Output nothing except the lines from the one containing "Task: Select the Student.exe application icon" through the final line of the data, both included, typed exactly, minus the pictures.

DATA FOR THE TASK Block Start

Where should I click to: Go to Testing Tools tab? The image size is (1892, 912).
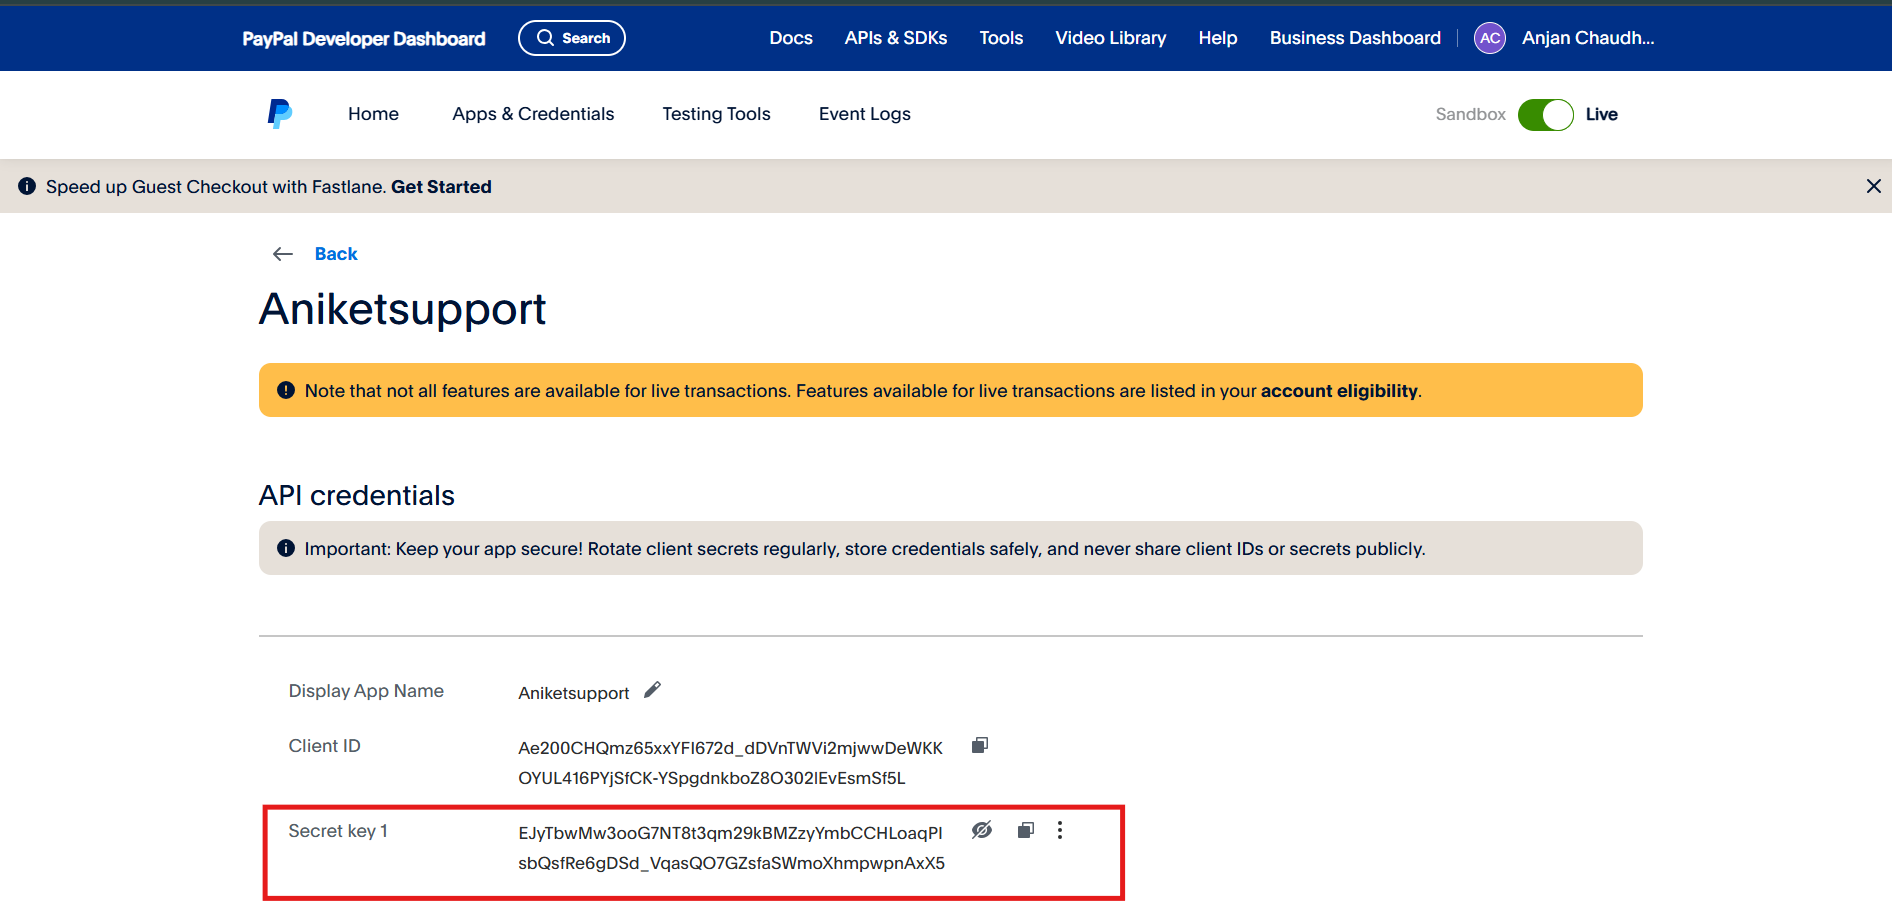[x=716, y=114]
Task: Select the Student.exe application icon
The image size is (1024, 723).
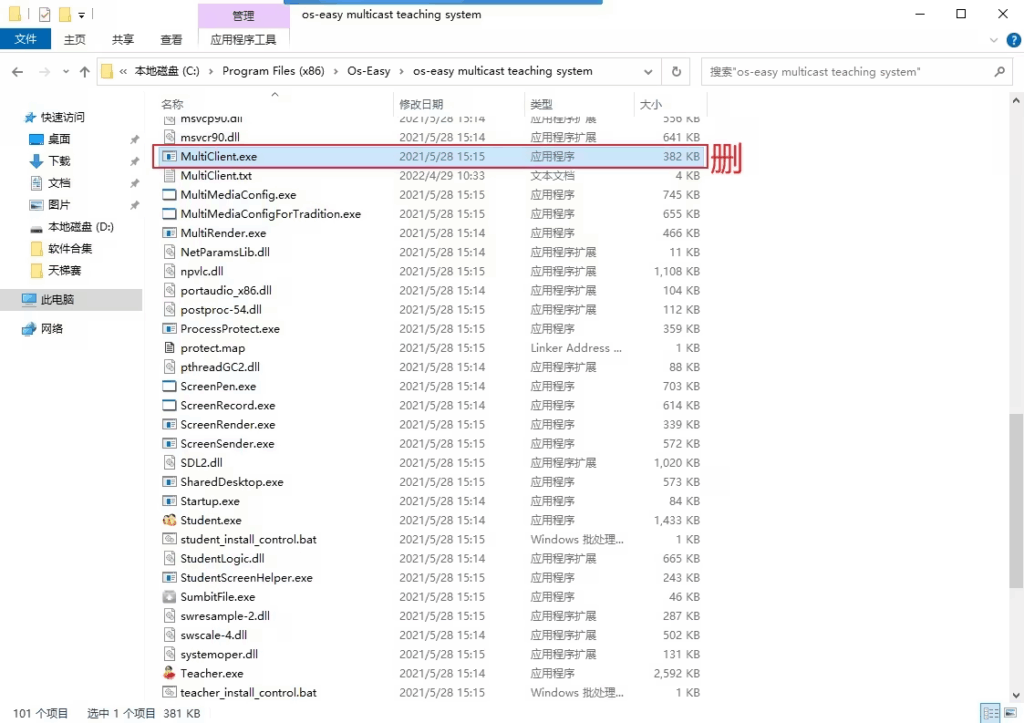Action: click(170, 520)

DATA FOR THE TASK Block End

▸ **PROBLEM SOLUTION**:
Task: Select the Student.exe application icon
The image size is (1024, 723).
Action: click(170, 520)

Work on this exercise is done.